Costuma-se dizer que o povo tem a força numa democracia, o
que não deixa de ser uma verdade. Em termos práticos, porém, muitos são os
mecanismos que impedem a participação popular no jogo do poder politico. Um
desses mecanismos remete à falsa ideia de que o bem-estar de uma sociedade
deriva, por exemplo, de algum tipo de super-herói, alguém com poderes mágicos
para conduzir o povo a um destino melhor.
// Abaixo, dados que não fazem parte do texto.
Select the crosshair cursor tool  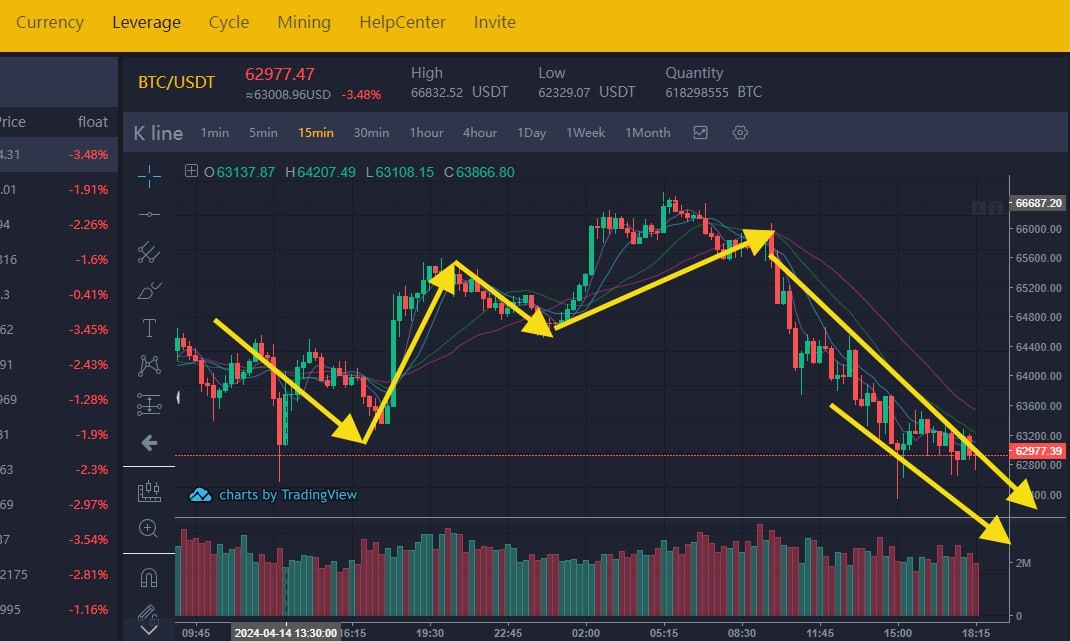coord(149,176)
Pura balela. A maior possibilidade de
que isso venha a ocorrer está na maneira como a população se comporta diante de
seus representantes, nos três níveis de poder.
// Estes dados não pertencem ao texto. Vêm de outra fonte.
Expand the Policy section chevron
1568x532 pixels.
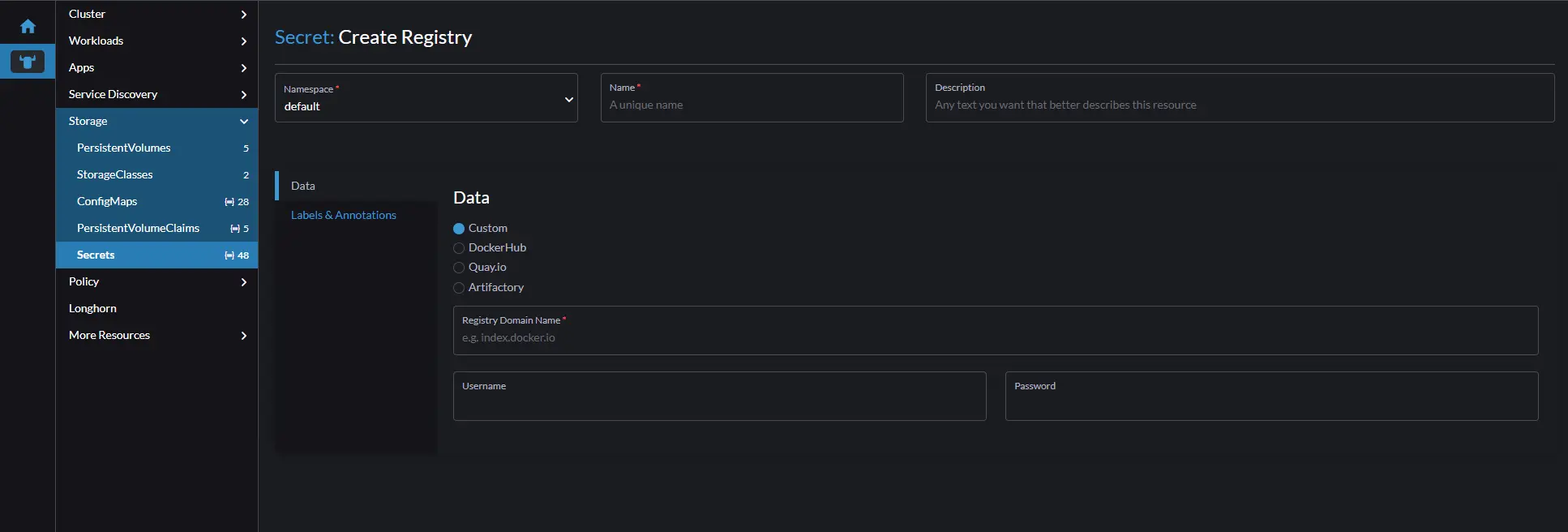click(243, 281)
Aproveitando que, muito em breve, vivenciaremos uma temporada
de campanha eleitoral, não custa lembrar Nicolau Maquiavel, para quem a
estabilidade politica depende de boas leis e instituições sólidas, e que a
energia criadora de uma sociedade livre não é dádiva de heróis. Ela decorre do
confronto entre os grandes e o povo. Ou, colocado de outra maneira, entre o
povo e aqueles que o povo elege para representá-los, por entender que os
conflitos sociais são próprios à natureza mesma da liberdade.
No momento em que o eleitor de Porto Velho se prepara para participar
de mais um dever cívico, seria bom que ele assumisse realmente uma postura
conflitante com os políticos que têm responsabilidade direta com os problemas
sociais que se manifestam em todos os setores da vida municipal. A Justiça
Eleitoral trabalha de modo a preparar o pleito que se aproxima, realizando,
assim, a parte dela. Logo, os candidatos terão vez e voz no horário eleitoral
gratuito, procurando dar o recado deles. Depois, será a vez de o eleitor, em
última análise e na condição de principal fiador e beneficiário da democracia,
encarar os seus conflitos sociais, procurando estabelecer, nas urnas, uma
postura clara e incisiva nesse sentido. Sem isso, jamais conseguiremos nos
livrar das tranqueiras que impregnam a seara politica.